What makes a tee vintage and collectible and not just a tee you find at the goodwill that has the name of your high school on it and are these just as desirable?

There are a lot of variables.  First is rarity.  There are a finite number of any given shirt, and if it was made in very limited supply that’s a good start (but if no one cares about the subject/theme or it has a bad graphic, despite it’s scarcity, it can be valueless).  Marry that with a desirable theme, say a popular band, etc... or a counterculture or taboo theme, and then add good size and soft thin wear and fade and these are all factors that affect price.   1990s shirts became very desirable in the past decade because as people in general got larger in the 1990s, shirts were made in larger sizes, so more people can wear those today, whereas 1970s and 1980s shirts tend to be much smaller.  I’m not sure anyone would want a shirt from my high school unless it checked these boxes:  If it was a great color, soft and thin, in a great size with a great mascot then perhaps.  It has to make sense visually and it has to be comfortable if it’s something random.


With each generation looking for a memory, what is popular with each?  Say What are Gen. Z, Millennials, Gen X, and boomers looking for respectively?

I wouldn’t know how to speak specifically to the different generations to be honest.  But people tend to gravitate generally to bands and popular culture from the era in their own lives that hold fond memories for them.  This is stating the obvious I suppose.  Again, the 90s and even early 2000s(ugh) are what most twenty and thirty somethings are into lately.
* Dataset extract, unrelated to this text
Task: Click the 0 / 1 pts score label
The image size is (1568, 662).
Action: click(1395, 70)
What is the one of the rarest tees you have come across and what would it have been worth?

I once had a shirt from a legendary RAF rally that had once been owned by Joe Strummer.  I sold it for a lot but I would say that now it was priceless.
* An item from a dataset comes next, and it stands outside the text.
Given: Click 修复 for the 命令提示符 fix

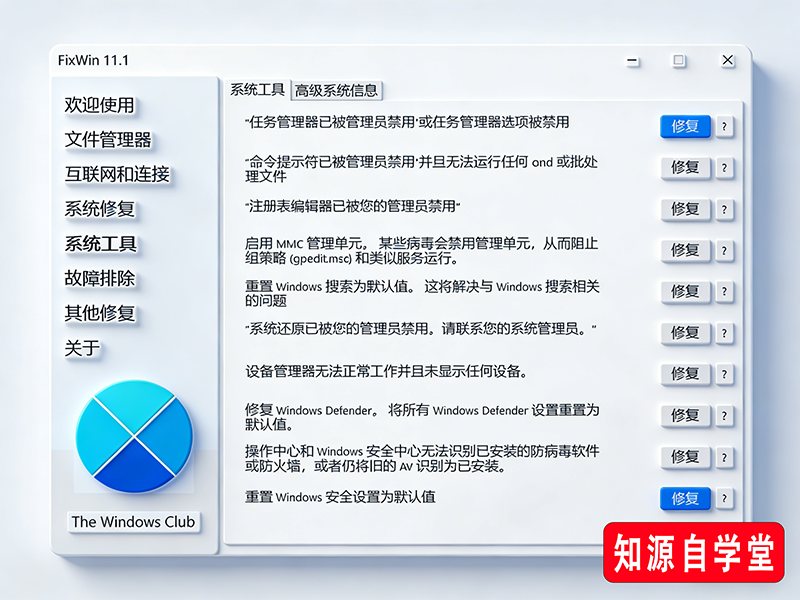Looking at the screenshot, I should (684, 168).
With the “fake” vintage inspired tees that companies like Urban Outfitters or Forever 21 put out, Do you feel it becomes harder to source and educate people on true vintage?

I think people that wear those aren’t concerned with the properties of a vintage shirt that make it valuable and often scoff at the pricing of vintage.  It’s ok. There’s always going to be that. I don’t let that phase me.  The people that are interested in a thing that was actually THERE will always prefer vintage and seek it out.  For a lot of people having something that has real history, that is connected back to a more integral time, is very important.  Particularly in this time where everything is so transient and disposable.  I think there will always be a market for that.  Because it has truth in it.  Replicas with artificial distress do not.  It’s similar to people who will pay crazy money for say, a designer handbag.  They want THE thing.  They would know and care if it wasn’t the real thing.  The person who would carry a counterfeit does not. 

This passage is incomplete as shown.